• **WRITTEN TASK**
Render the records below as a two-column CSV with the headers text and answer. Use one row per record, put each field in double quotes, replace line breaks with spaces, and omit the pictures.

• **EXERCISE INPUT**
Begin

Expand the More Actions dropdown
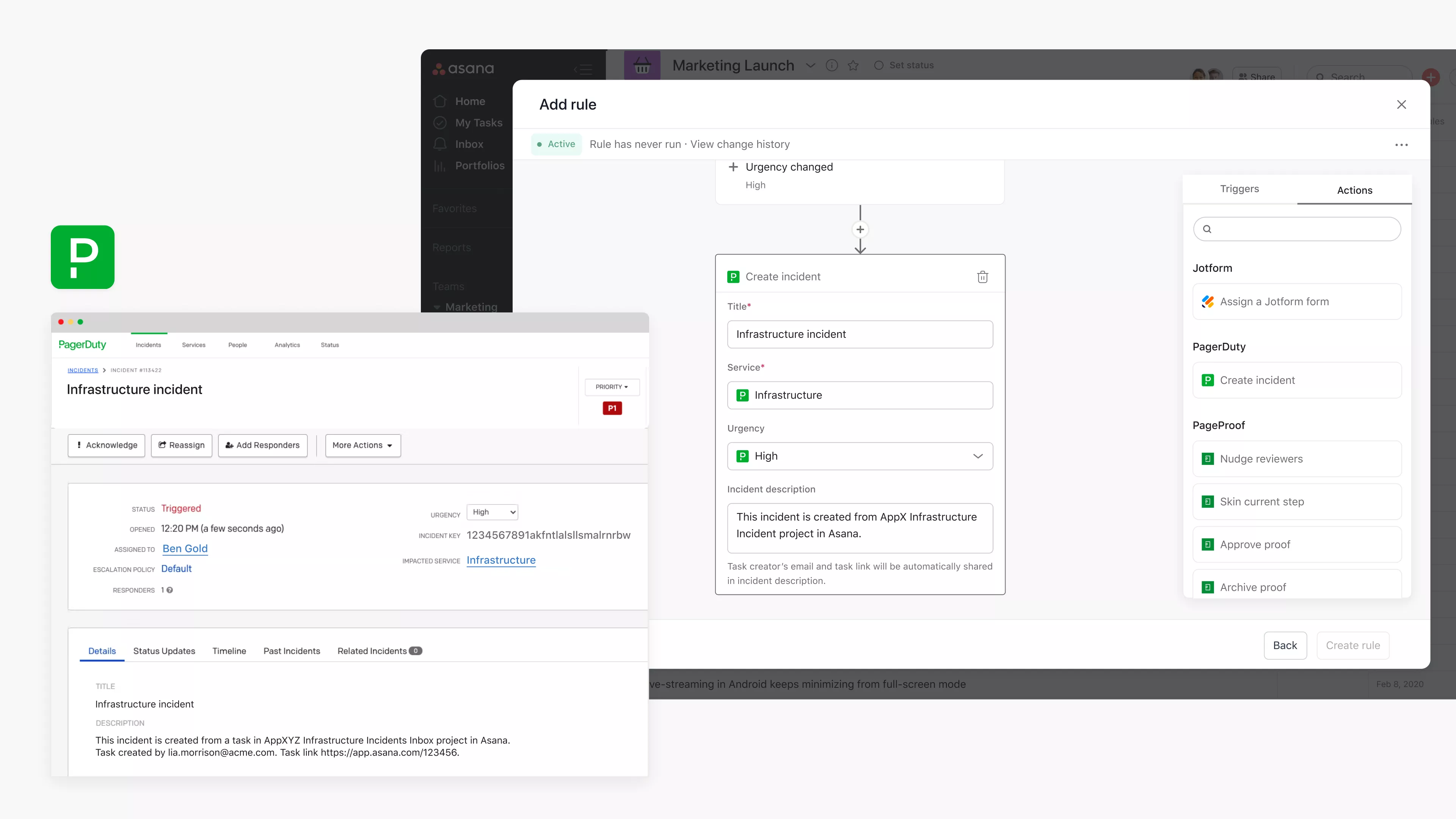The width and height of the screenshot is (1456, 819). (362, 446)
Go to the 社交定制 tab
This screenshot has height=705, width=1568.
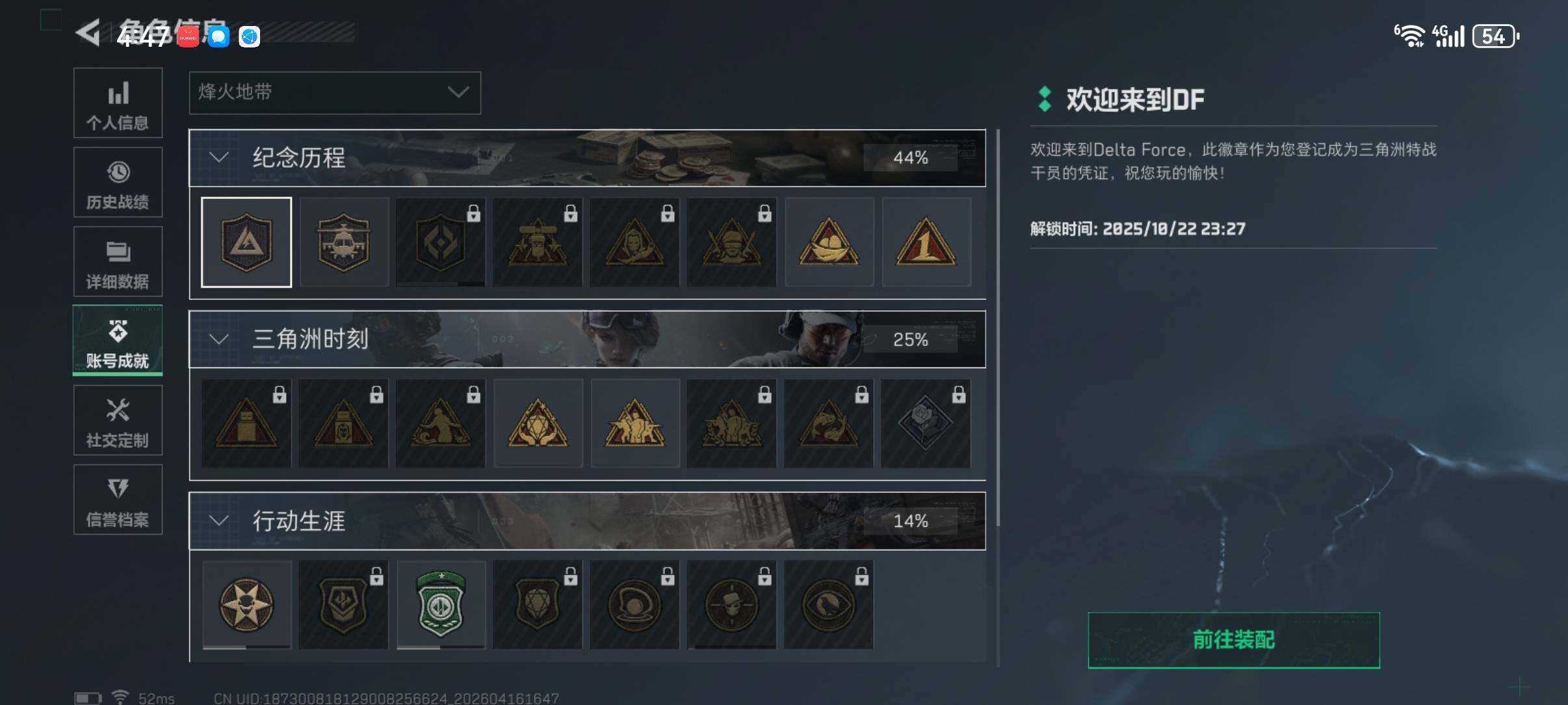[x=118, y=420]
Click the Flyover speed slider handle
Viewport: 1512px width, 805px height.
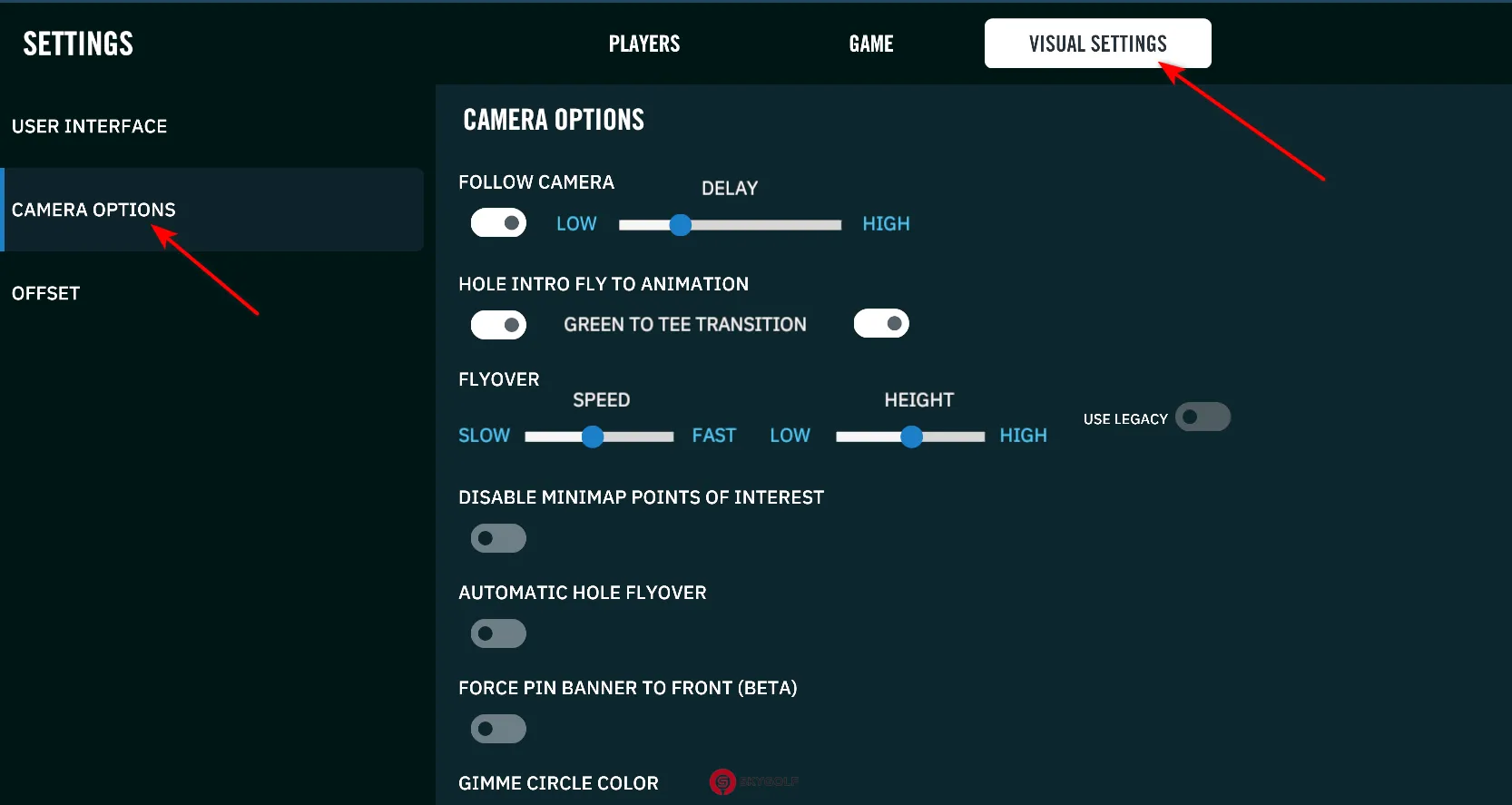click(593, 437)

End

• **OUTPUT FOR THIS EXERCISE**
text,answer
"Expand the More Actions dropdown","The width and height of the screenshot is (1456, 819). (362, 446)"
"Go to the 社交定制 tab This screenshot has height=705, width=1568.","[x=118, y=420]"
"Click the Flyover speed slider handle Viewport: 1512px width, 805px height.","click(593, 437)"